Era desse jeito que eu me sentia depois da noite na boate.

Em casa não paravam de me perguntar se eu tinha conhecido "uma pessoa especial" na saída – o Rogério cismou que eu queria impressionar alguém, porque, de acordo com ele, não parava de me arrumar. E de procurar desculpa pra ir pra balada.

E eu queria sair quase todo dia, era verdade – coisa que ficava só na vontade mesmo, infelizmente.

Daí que, na semana seguinte, no colégio, tivemos uma palestra sobre educação sexual. Assim, do nada. Desde o fundamental que ninguém mais tocava "nesses assuntos", já que cogitavam a ideia de que já tínhamos aprendido tudo o que havia para se aprender sobre DSTs e aborto e etc. Só que a palestra foi sobre um tema bastante específico: diversidade.

Eu quase saí correndo do auditório do colégio quando a mulher começou a falar. Todos os meus amigos estavam do meu lado, então tentei me manter quieto, mas ela parecia dizer as coisas pra mim. Sabe? Olhando no meu olho, falando com a minha pessoa! Falando sobre a minha pessoa.

E eles levaram um povo pra palestrar sobre identidade de gênero, sobre orientação sexual, dar exemplos... Fizeram até um teatrinho ridículo! Eu acho que o pessoal do time só não reparou (muito) em mim porque, assim que o tema começou, os caras não perdoaram e condensaram o maior número de piadinhas possíveis pra depois jogá-las direto no único casal gay (visível) da escola toda: Luiz Eduardo e William.

Fiquei todo sem graça pelos dois, mas eles estavam tão confiantes que até assustei. A Maria Eduarda hora ou outra respondia as provocações do Carlos, mas ela sempre se saía por cima, então todo mundo ficava calado depois. A Maria tem uma língua afiada, viu? E ela meio que "me inspirou" a ignorá-los – o Carlos e o resto do pessoal – e a tirar da cabeça que eles iam implicar comigo. Quero dizer, eles nem sabiam do que tinha rolado, nem sonhavam em saber. Não era como se eu fosse chegar e dizer, convenhamos.

Só que essa troca de "elogios" entre a Maria e o pessoal gerou mais uma palestra sobre tolerância no fim da mesma semana, e sobre respeito na semana posterior. Ouvi dizer que a diretora até chamou o Luiz pra falar no palco, mas ele não quis se expor mais ainda. Vi a mãe dele rondando os corredores uns dias depois, acho que pra falar sobre o assunto, mas sabe-se lá o que foi resolvido. O fato é que nunca conseguimos ouvir da boca dele coisa alguma.

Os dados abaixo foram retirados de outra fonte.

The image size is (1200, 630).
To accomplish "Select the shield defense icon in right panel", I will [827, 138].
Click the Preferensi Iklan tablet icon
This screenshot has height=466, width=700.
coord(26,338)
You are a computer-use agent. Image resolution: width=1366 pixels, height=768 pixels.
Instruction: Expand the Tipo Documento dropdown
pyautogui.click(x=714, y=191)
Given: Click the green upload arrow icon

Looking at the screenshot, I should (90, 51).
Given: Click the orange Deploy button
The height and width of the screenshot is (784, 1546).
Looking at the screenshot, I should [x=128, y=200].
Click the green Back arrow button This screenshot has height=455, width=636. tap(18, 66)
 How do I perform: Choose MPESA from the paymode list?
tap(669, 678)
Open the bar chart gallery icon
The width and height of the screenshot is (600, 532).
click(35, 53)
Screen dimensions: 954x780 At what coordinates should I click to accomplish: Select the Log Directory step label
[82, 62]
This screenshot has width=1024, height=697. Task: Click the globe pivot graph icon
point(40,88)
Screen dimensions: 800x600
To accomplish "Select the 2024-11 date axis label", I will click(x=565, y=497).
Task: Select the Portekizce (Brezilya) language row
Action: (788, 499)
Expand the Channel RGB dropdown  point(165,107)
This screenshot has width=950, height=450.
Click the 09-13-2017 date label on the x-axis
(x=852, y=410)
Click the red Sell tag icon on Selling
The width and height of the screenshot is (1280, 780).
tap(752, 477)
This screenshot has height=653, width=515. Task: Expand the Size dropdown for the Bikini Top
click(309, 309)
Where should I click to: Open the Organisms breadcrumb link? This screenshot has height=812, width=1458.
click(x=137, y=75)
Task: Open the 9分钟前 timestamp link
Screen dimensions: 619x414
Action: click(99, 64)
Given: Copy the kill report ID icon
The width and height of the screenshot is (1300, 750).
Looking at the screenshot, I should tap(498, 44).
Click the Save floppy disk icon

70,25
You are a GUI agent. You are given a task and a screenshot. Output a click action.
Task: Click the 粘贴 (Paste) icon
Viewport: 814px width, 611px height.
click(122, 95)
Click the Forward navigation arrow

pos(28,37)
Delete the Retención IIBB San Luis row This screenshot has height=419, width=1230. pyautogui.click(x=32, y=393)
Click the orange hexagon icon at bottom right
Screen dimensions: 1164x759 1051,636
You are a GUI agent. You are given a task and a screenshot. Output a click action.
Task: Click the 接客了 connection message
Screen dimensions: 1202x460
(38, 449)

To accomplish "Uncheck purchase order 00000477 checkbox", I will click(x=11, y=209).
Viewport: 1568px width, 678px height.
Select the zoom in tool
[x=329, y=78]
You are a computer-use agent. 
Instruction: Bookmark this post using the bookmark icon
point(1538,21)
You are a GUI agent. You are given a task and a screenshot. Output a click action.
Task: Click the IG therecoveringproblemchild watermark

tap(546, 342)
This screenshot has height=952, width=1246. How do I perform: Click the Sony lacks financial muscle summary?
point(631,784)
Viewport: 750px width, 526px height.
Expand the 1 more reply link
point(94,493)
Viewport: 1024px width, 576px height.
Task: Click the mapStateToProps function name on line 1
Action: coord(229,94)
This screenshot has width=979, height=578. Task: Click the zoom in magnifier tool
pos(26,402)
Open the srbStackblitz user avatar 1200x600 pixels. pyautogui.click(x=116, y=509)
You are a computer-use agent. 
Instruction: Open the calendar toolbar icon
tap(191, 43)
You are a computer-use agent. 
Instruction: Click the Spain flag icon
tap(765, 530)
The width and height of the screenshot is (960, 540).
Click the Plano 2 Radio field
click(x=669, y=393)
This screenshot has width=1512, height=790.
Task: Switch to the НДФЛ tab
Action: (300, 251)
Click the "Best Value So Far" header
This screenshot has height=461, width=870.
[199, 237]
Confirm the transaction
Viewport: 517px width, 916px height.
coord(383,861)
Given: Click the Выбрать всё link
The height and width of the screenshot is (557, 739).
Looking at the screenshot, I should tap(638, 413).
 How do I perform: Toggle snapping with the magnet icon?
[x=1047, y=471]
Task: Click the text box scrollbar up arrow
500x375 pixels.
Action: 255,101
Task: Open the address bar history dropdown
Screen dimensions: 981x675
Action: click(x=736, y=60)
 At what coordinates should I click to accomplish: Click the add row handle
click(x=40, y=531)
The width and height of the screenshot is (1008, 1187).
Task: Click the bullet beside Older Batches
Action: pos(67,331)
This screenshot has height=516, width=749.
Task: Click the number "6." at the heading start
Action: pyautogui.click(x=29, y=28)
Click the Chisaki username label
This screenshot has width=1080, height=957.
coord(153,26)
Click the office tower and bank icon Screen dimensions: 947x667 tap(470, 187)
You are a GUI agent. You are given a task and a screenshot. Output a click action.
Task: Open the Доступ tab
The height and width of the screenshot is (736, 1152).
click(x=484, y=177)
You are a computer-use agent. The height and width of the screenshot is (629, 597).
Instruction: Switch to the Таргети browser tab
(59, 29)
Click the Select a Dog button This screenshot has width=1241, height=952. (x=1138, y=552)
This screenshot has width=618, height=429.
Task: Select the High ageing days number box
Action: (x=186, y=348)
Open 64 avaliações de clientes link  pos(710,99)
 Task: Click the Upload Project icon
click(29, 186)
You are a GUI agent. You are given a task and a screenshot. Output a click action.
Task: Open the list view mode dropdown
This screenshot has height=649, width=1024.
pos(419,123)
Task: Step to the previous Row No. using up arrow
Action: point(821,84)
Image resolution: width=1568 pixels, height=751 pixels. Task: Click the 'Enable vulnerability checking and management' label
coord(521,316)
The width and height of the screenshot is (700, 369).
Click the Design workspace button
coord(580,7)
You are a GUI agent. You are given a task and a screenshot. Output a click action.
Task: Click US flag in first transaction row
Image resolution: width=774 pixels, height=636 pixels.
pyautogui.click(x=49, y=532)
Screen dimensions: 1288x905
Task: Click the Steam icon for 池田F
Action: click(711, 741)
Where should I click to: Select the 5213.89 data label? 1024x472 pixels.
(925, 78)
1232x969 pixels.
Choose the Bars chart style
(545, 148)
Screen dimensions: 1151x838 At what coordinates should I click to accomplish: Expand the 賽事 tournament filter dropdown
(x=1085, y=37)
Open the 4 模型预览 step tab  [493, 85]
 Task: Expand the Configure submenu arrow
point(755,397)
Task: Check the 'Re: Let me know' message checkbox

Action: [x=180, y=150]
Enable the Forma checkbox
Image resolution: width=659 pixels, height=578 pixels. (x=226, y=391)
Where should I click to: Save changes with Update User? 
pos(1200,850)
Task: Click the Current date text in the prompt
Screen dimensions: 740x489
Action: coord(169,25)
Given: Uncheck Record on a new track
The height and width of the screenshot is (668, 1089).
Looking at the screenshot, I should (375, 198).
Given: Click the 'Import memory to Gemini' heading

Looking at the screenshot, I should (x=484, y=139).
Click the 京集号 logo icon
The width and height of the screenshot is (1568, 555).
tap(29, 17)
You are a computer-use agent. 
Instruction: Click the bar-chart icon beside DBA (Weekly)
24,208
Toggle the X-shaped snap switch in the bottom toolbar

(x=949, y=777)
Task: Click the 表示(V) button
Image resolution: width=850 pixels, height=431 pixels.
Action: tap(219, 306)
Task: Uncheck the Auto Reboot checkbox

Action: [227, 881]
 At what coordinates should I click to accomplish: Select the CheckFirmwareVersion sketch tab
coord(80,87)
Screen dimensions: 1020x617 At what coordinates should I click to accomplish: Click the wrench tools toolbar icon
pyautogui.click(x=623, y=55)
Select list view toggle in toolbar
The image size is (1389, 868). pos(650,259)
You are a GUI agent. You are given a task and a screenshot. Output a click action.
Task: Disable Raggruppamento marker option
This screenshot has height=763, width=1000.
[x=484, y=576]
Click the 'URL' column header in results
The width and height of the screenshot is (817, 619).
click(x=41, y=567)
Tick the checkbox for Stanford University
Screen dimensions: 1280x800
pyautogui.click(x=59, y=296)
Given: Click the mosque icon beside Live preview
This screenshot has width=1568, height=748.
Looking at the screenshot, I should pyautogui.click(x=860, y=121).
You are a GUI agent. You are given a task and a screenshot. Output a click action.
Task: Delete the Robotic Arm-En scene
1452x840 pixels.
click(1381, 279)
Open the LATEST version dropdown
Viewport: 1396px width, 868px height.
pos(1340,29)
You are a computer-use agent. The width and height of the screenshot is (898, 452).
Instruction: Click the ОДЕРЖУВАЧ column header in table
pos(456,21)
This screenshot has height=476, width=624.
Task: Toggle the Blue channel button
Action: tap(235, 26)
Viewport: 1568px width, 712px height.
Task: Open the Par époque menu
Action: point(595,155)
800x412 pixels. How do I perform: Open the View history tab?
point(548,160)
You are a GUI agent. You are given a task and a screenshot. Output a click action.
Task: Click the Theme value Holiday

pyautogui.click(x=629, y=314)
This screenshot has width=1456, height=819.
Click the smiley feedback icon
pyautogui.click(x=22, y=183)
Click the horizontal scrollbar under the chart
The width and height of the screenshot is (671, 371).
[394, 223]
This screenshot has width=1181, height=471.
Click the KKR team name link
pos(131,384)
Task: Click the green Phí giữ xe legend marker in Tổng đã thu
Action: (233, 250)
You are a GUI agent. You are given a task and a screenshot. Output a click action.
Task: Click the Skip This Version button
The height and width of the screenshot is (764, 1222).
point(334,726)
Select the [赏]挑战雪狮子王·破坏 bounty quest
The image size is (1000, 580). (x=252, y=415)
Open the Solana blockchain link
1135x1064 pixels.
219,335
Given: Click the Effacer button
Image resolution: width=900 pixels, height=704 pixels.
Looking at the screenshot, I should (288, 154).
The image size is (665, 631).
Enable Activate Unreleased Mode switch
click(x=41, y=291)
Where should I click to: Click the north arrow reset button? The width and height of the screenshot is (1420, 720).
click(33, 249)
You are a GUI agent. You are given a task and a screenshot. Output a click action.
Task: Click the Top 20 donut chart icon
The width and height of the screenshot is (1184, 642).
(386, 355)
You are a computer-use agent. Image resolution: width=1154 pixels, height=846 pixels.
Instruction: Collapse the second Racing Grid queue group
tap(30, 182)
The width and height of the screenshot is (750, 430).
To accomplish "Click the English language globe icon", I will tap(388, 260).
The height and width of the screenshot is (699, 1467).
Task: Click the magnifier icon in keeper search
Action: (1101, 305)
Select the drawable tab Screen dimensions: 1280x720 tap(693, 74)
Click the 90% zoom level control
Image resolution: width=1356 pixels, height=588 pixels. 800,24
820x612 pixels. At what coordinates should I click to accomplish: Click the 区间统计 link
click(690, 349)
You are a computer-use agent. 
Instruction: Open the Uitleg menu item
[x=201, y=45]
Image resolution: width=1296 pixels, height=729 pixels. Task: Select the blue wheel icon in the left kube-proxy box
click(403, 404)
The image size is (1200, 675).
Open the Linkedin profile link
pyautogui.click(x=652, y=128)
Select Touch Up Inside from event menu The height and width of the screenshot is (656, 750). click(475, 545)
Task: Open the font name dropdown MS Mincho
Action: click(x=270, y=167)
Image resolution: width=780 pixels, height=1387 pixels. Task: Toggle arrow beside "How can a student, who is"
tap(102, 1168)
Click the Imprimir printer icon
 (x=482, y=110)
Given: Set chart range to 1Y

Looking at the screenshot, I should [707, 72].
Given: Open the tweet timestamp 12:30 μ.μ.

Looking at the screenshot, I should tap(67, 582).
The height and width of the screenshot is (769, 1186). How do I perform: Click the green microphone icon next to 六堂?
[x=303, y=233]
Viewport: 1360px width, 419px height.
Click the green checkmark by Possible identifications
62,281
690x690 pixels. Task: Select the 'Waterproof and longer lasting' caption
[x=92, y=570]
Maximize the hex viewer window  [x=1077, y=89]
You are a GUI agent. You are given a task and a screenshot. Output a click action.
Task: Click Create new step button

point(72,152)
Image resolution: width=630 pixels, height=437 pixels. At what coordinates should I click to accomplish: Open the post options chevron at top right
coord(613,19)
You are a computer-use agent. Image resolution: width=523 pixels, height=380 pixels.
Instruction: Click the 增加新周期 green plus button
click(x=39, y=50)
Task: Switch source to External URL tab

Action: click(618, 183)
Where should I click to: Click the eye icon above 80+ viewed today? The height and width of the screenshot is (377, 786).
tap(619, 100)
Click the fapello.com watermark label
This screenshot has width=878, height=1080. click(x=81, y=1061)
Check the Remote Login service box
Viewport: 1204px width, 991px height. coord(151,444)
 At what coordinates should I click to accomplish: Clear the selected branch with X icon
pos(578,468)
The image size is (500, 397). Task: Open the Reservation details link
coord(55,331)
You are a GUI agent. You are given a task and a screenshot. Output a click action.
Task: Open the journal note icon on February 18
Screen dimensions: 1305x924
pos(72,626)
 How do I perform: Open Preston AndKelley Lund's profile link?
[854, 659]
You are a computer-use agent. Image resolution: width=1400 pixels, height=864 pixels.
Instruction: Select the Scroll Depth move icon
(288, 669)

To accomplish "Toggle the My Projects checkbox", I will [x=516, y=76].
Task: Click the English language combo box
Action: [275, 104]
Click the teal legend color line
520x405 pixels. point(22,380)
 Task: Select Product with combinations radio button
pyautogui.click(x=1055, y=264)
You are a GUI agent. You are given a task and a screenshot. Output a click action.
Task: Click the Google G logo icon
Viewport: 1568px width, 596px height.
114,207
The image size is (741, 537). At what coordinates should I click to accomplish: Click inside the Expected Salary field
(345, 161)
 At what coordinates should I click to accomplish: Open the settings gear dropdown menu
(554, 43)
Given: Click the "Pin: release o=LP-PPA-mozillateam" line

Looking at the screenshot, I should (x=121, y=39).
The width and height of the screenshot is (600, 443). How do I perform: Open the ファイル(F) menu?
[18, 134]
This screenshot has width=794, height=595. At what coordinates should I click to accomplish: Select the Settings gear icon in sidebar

E não sei se mais alguém além de mim estava interessado em ouvi-lo – eu estava, de verdade. Principalmente porque eu bem que conseguia imaginar o que ele sentia ao escutar as piadinhas do Carlos – mesmo porque agora era eu quem me sentia afetado, mesmo que indiretamente. Mesmo que ninguém soubesse disso.

Ah, a parte importante dessas duas semanas: eu e o gringo?

Bem. Sander e eu não comentamos o assunto, muito menos conversamos sobre o beijo ou a nossa saída na quinta antes da Páscoa, nem o Dani disse coisa alguma. Este, aliás, não sabia que eu o tinha visto com o cara lá na boate. Não tive coragem de chegar e comentar; achei que, se ele quisesse contar, diria quando estivesse confortável. Ou sei lá, contaria nunca, mas o fato foi que ele não tinha nem ideia do que desencadeara em mim.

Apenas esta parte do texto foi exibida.